I spent yesterday at the NSW Writers' Centre, one of my favourite places in the world.

Inspired, I drove afterwards to Berkelouw Books on Oxford Street and bought these three books:

Bill Bryson's Dictionary for Editors and Writers

The Uncommon Reader: A Novella - Alan Bennett

Talking it Over - Julian Barnes

Bill Bryson's Dictionary is a reference tool, and I am allowing myself to buy writing books at the moment. It seems sensible, if I am going to try to write for a living.

The Uncommon Reader was an impulse buy. I like the concept. The Queen, never having been a big reader, happens upon the Windsor travelling library while she is walking the dogs on the grounds of the palace. Having entered the library, it would surely be rude to leave without borrowing something. And so she does. And gradually she becomes obsessed with books. To the point where it is bad for the monarchy - she shows up other heads of state with her knowledge of their national authors and her staff descend into crisis trying to curb her fiendish reading.

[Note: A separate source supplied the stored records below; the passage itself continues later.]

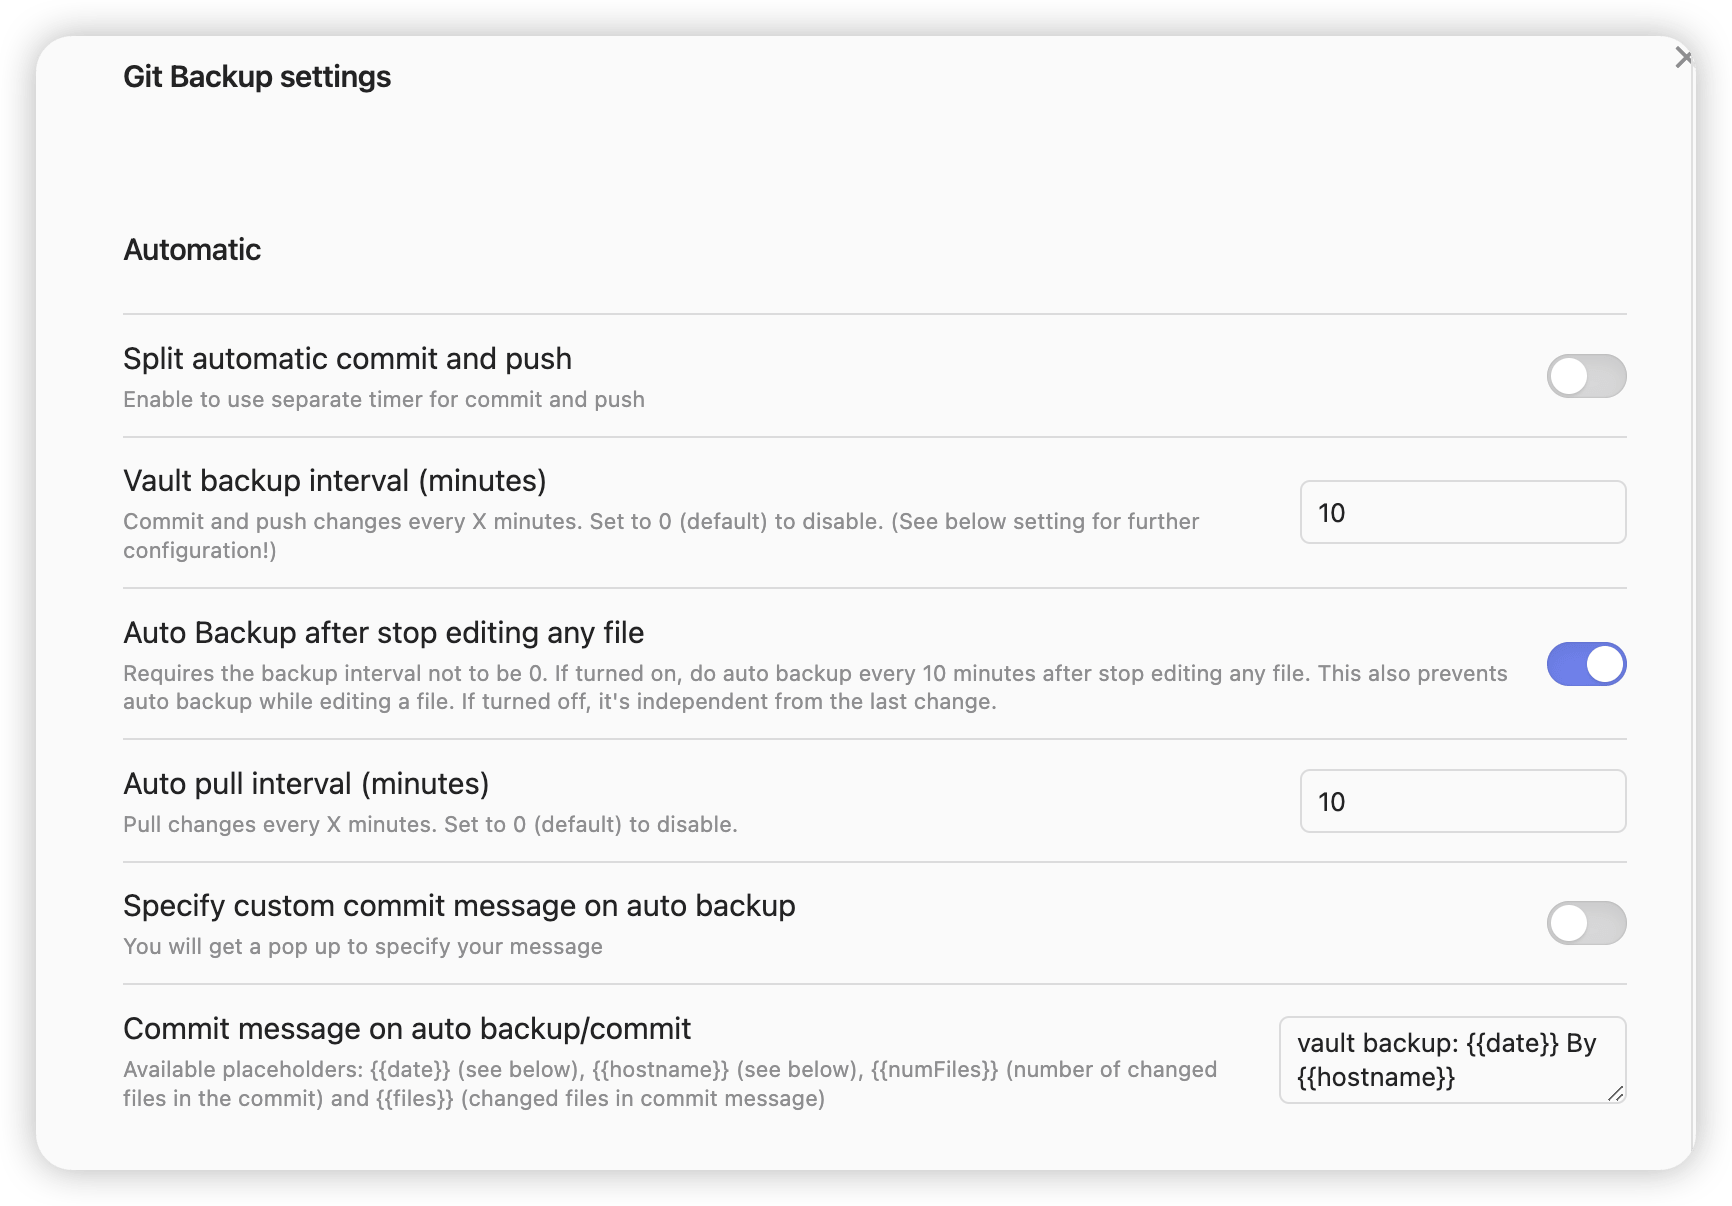1732x1206 pixels.
Task: Click into the commit message text area
Action: (x=1453, y=1060)
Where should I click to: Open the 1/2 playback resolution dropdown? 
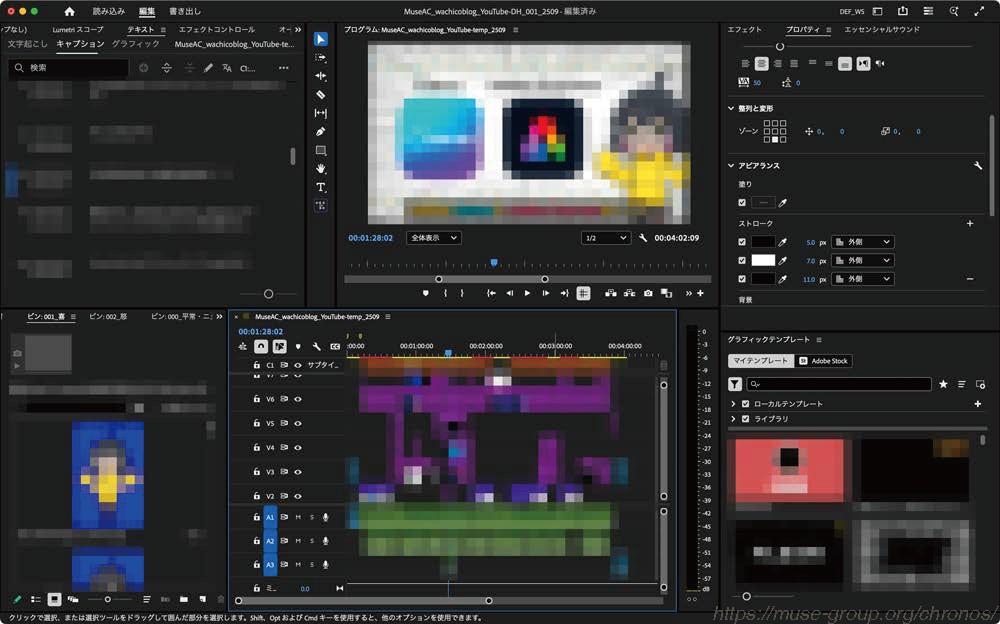point(605,238)
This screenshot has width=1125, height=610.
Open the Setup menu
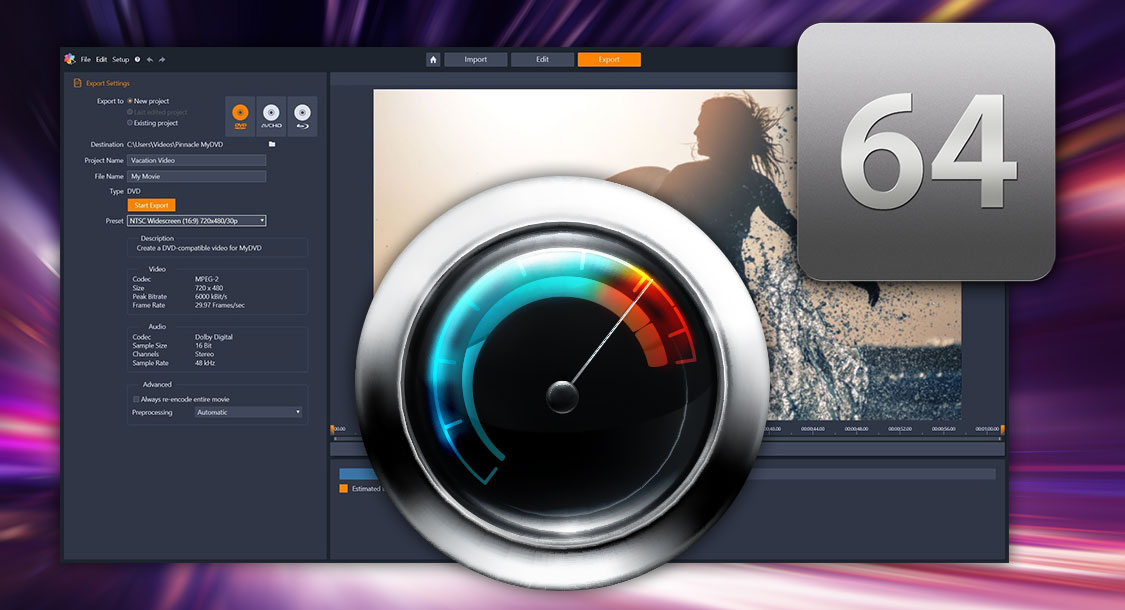120,59
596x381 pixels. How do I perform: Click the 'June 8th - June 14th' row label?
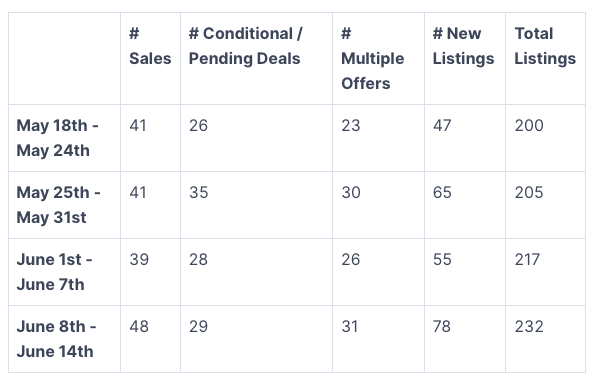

I liked the concept so much, in fact, that I bought the hardcover version. It's such a little book. The difference in price was only $5. I was able to justify it to myself. And I'm pleased I did. I've already started reading it.

My writing teacher has used Julian Barnes as an example of good writing a number of times and yesterday we read an excerpt of Flaubert's Parrot. I loved it. So I was determined to buy some Barnes. Only there was none in the fiction section downstairs at Berkelouws, so I headed up the stairs to trawl happily through second hand fiction. Even there only one Barnes stood on the shelf. That's the one I bought.

If it is good I will buy more on Amazon. Or the Nile.

I already have other books on order from both of those sites, I'm such a glutton.

Thursday, August 13, 2009


The Abject Cruelty of Hold Music

A large number of barristers' chambers in Sydney use, as their hold music, the kind of Muzak typically played on airplanes when one has landed and is waiting to disembark.

I do not know whether this choice of music is deliberate, and intended to cause misery in the listener, but it does, certainly in this listener. While on hold I am confronted by the knowledge that I am not in a plane, not in a foreign destination, not travelling, not on holiday, but - sadly - at work, in my office, waiting to speak with a barrister about a conference that afternoon for which I have yet to prepare.

Cruelty indeed.

Wednesday, August 12, 2009

Greece each Saturday


Every Saturday I lie in my boyfriend's Elizabeth Bay bed and stare out towards dense blue skies and a stark white apartment block with roof gardens, almost painfully bright in the sunlight.


"Look, N," he says. "We're in the Greek Islands again."

A Holiday on the 389


This morning on my way to work I took a journey, inadvertently, around the world. I closed the front door behind me and inhaled the metallic smell of rain starting and those first dark spots on the tarmac made me think of Munich, the comfort of grey drizzle. I passed a neighbour's flower box and was transported to Austria, to skiing villages populated with flower studded chalets and small doily curtains in wood-edged windows. I got on the 389 bus and, travelling through Paddington, I put my head down into my Margaret Atwood book so that I was aware only of a small sliver of the world passing by outside.


I could be anywhere, I thought to myself.


And perhaps because I was reading vintage Atwood, I felt I was in Toronto, with the Eaton Centre around the corner and Tim Hortons coffee waiting for me somewhere in a larger-than-life cup.


Then I got off the bus and I was in Sydney again, and late for work.